## WHAT NEEDS TO BE DONE
Working from the records below, return word for word the line that contains "Task: Open the" and each line after it, ending with the last. Skip all pictures.

Saved entries:
↓
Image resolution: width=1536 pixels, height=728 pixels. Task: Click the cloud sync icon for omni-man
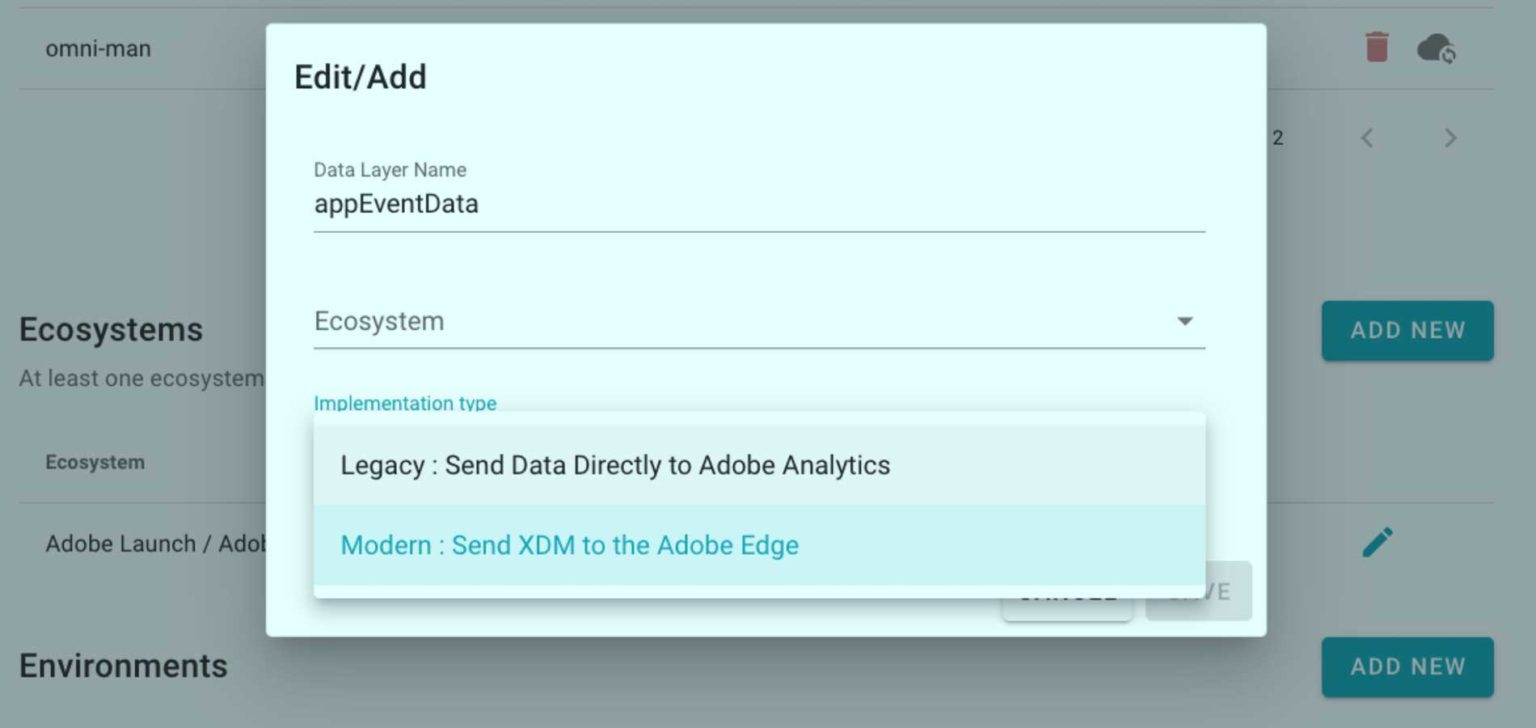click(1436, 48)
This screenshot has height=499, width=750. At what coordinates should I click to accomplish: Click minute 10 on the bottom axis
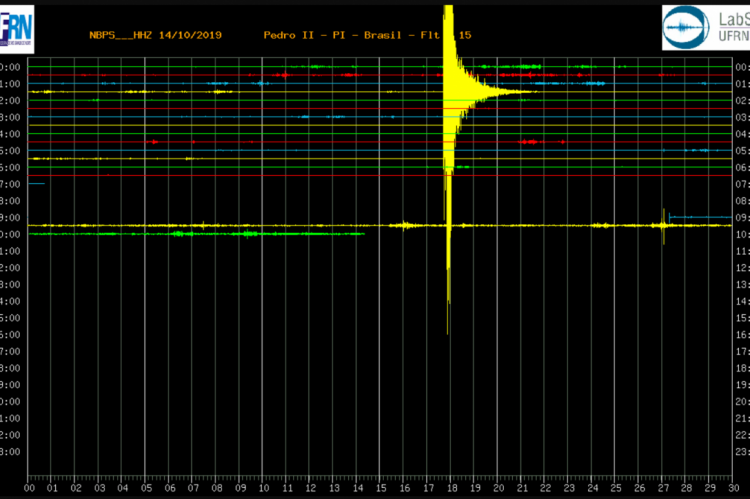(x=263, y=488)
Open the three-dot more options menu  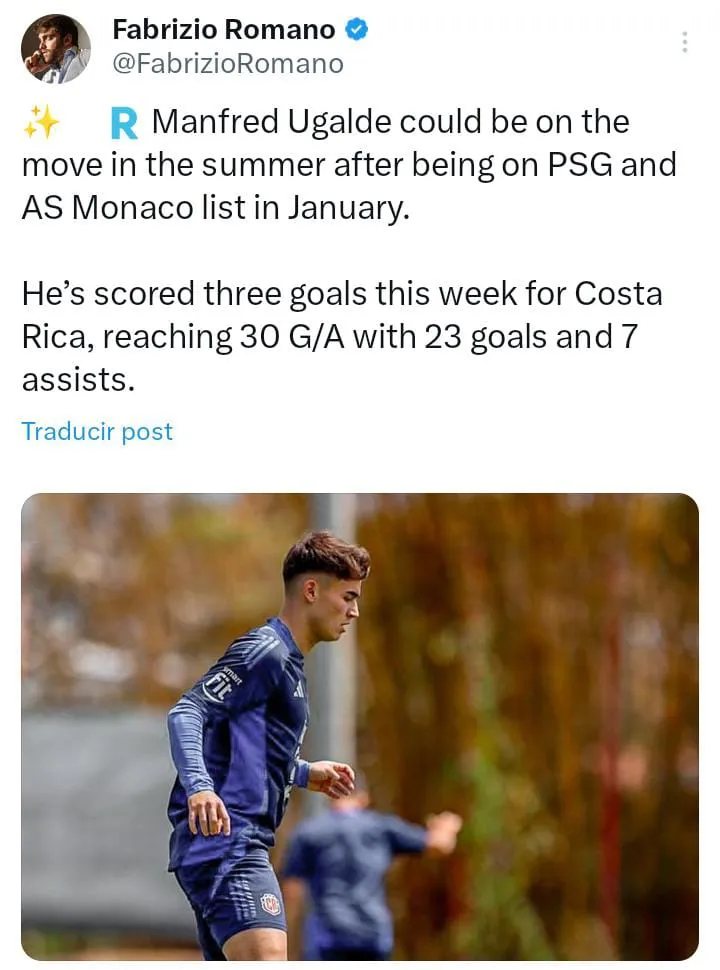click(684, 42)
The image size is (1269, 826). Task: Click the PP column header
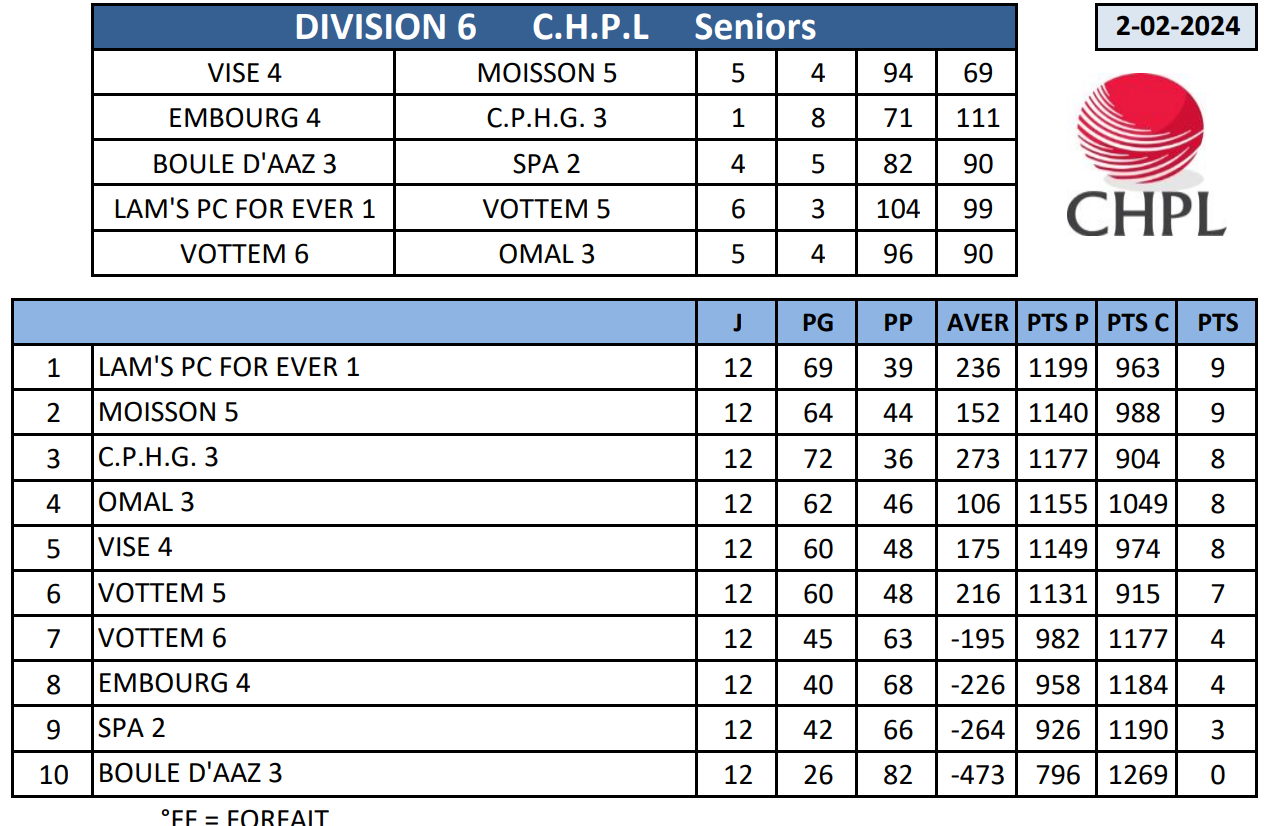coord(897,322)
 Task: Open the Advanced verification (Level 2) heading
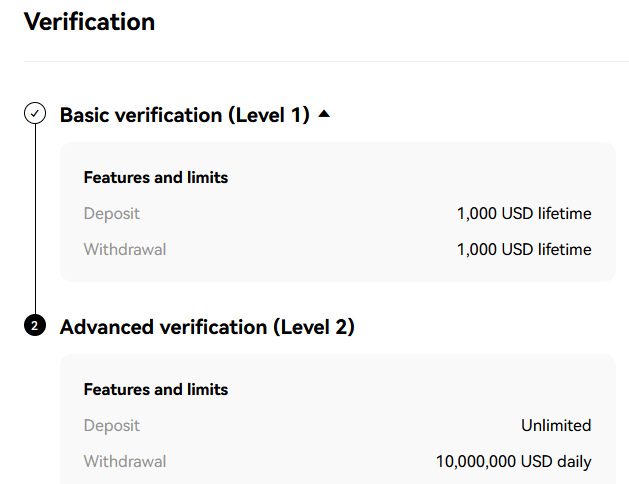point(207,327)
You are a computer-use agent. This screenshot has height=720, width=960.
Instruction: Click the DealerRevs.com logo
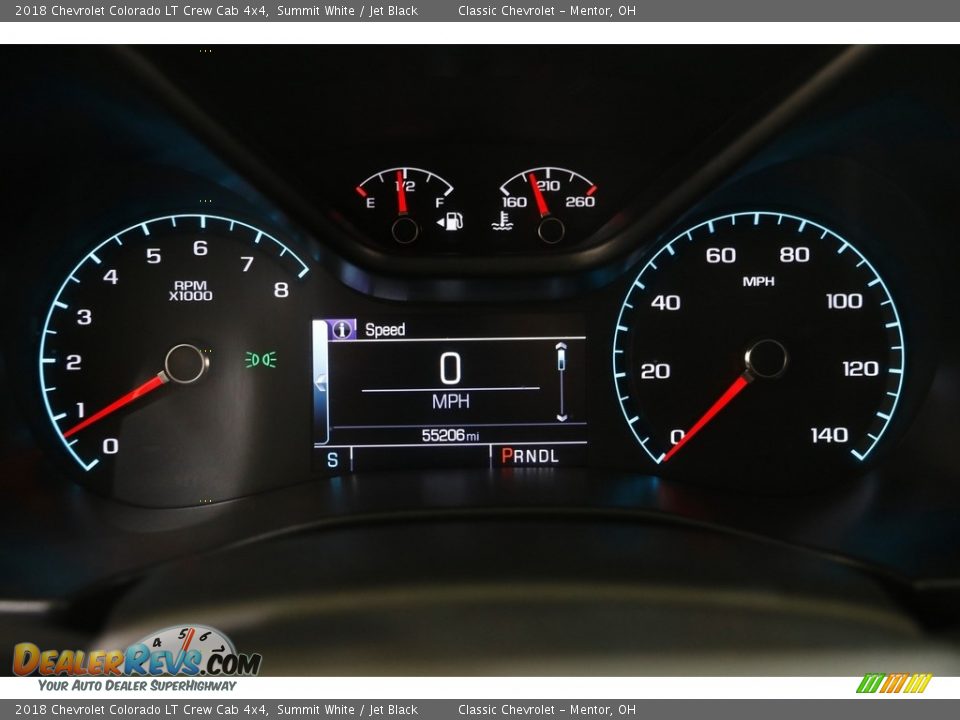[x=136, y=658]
↑
## SOLUTION FOR THIS PROBLEM
 Task: Open the Advanced verification (Level 2) heading
point(207,327)
You are a computer-use agent. This screenshot has height=720, width=960.
Instruction: Click the DealerRevs.com logo
[x=136, y=658]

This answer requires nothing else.